Contec nonwoven composite/utility wipe families used in clean manufacturing programs can be appropriate comparators when chemical-handling workflows and documentation depth drive selection. Compare intended chemistry compatibility, sterility options (if required), and how consistently the wipe supports your technique controls under real shift conditions.

Where TX2009 fits in a cleanroom wiping program

TX2009 is a strong choice as a spill-control and chemical-handling utility wiper in ISO 6–8 controlled environments where absorbency and chemistry-facing behavior matter. Use it to stabilize spill pickup and wet wipe-down tasks, then keep the program mature by defining escalation tools: lower-residue polyester knits for finishing, sealed-edge where edge control becomes the acceptance driver, and method-aligned sampling consumables when wiping becomes part of a measurement system.

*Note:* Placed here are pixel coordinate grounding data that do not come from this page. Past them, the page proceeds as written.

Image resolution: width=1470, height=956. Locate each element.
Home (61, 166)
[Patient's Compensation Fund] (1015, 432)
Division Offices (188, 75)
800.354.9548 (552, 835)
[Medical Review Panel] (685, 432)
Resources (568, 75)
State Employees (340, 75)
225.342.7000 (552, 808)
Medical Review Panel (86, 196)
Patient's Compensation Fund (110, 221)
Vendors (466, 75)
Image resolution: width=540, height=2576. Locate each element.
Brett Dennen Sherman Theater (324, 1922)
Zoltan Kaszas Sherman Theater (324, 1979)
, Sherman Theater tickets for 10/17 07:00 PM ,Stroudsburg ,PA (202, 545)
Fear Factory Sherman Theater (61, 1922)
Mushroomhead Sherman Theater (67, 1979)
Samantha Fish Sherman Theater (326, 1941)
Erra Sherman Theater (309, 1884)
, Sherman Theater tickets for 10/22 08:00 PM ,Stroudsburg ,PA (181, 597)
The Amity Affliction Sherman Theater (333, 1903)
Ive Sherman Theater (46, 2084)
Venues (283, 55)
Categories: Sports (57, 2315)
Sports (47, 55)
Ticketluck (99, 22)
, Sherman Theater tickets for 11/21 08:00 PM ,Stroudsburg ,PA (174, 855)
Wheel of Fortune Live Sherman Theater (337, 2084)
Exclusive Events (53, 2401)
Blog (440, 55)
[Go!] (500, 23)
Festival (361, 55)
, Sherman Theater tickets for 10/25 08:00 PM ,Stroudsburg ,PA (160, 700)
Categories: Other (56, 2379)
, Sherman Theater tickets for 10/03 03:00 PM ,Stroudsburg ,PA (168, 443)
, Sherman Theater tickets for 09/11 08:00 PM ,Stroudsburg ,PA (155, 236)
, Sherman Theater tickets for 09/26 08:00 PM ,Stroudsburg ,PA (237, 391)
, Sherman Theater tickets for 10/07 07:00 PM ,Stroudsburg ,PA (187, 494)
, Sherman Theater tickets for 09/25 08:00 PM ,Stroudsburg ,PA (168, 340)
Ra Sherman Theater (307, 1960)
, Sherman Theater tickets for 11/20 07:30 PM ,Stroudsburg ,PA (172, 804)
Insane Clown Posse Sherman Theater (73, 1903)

Terminology note: TX2009 is engineered for low-linting performance; no wiper is truly “lint-free” in every process condition.

Source basis
  • SOSCleanroom product page: “Texwipe TX2009 BetaWipe 9" × 9" Polypropylene and Cellulose Cleanroom Wiper” (ISO environment listing, basic specs, positioning, packaging presentation). https://www.soscleanroom.com/product/wipers/texwipe-tx2009-betawipe-9-x-9-polypropylene-and-cellulose-cleanroom-wiper/
  • ITW Texwipe technical datasheet: “BetaWipe® Wipers” (thermally bonded composite construction; strong-acid spill pickup positioning; sorptive capacity/rate; typical particles/fibers/NVR/ions; packaging configuration). https://www.texwipe.com/wp-content/uploads/2022/07/betawipe_wipers.pdf
  • Comparator context (category placement): Berkshire Pro-Wipe® 750 and Contec nonwoven/composite wipe families (construction class, positioning, documentation posture).